In the article about Clinton's campaign event, how many Americans did Clinton say are killed by gun violence every year?

# Source text:
-=-=-=-=-
Clinton has been promising to battle “systemic racism” since giving a Feb. 16 speech in Harlem, in New York, that focused on the issue. A former U.S. senator from New York, she also launched her campaign in the city and has deep ties to the state’s political leadership and urban issues. Carr’s son, Eric Garner, died while being taken into police custody. The video of his killing sparked widespread protests.
Clinton’s event on Tuesday tied her argument about “systemic racism” to the argument about gun control she also has been making from the stump for months. Along with the “mothers of the movement,” Clinton was joined on stage by Gabby Giffords, the former congresswoman who survived being shot in the head during a mass shooting in 2011 and whose determination to recover from her devastating injuries has made her a figure of inspiration as well as a fierce campaigner for stronger gun laws. Giffords has joined Clinton on the campaign trail before to make a call for stricter gun control measures.
At the church in Columbia, Clinton tied the deaths of African-American youths to the larger “epidemic of gun violence.”
“The epidemic of gun violence stalking our land is another barrier holding us back. Thirty-three thousand Americans every year are killed by gun violence. Many more are wounded,” Clinton said, adding, “Gun violence is by far the leading cause of death for young African-American men, more than the next nine causes combined.”
Marshall made clear all three of these things — gun control, combating “systemic racism” and dealing with police brutality — will be core parts of Clinton’s platform going forward. He described it as “a focused discussion on some of those barriers” people face in this country.
“You’re going to hear that more as we move on; obviously, tonight you’re hearing a lot about systemic racism and gun violence. You’re going to hear about economic opportunity as we move on as well too,” Marshall said.
-=-=-=-=-
# Data block:

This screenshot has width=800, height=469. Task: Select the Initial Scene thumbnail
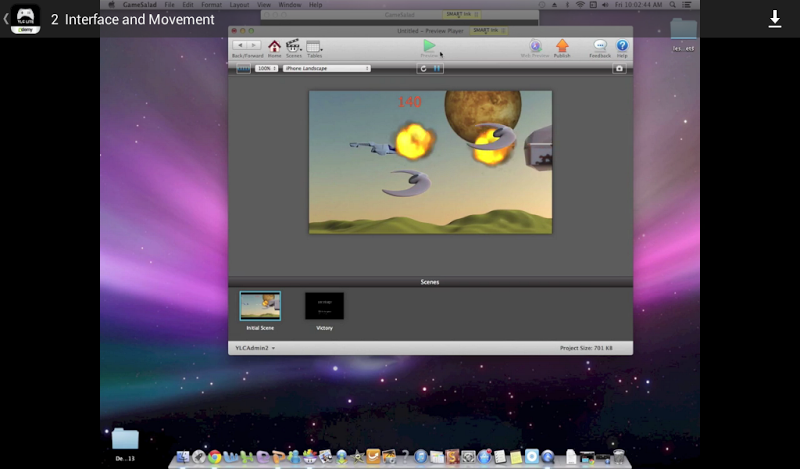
-=-=-=-=-
# Task output:
Thirty-three thousand.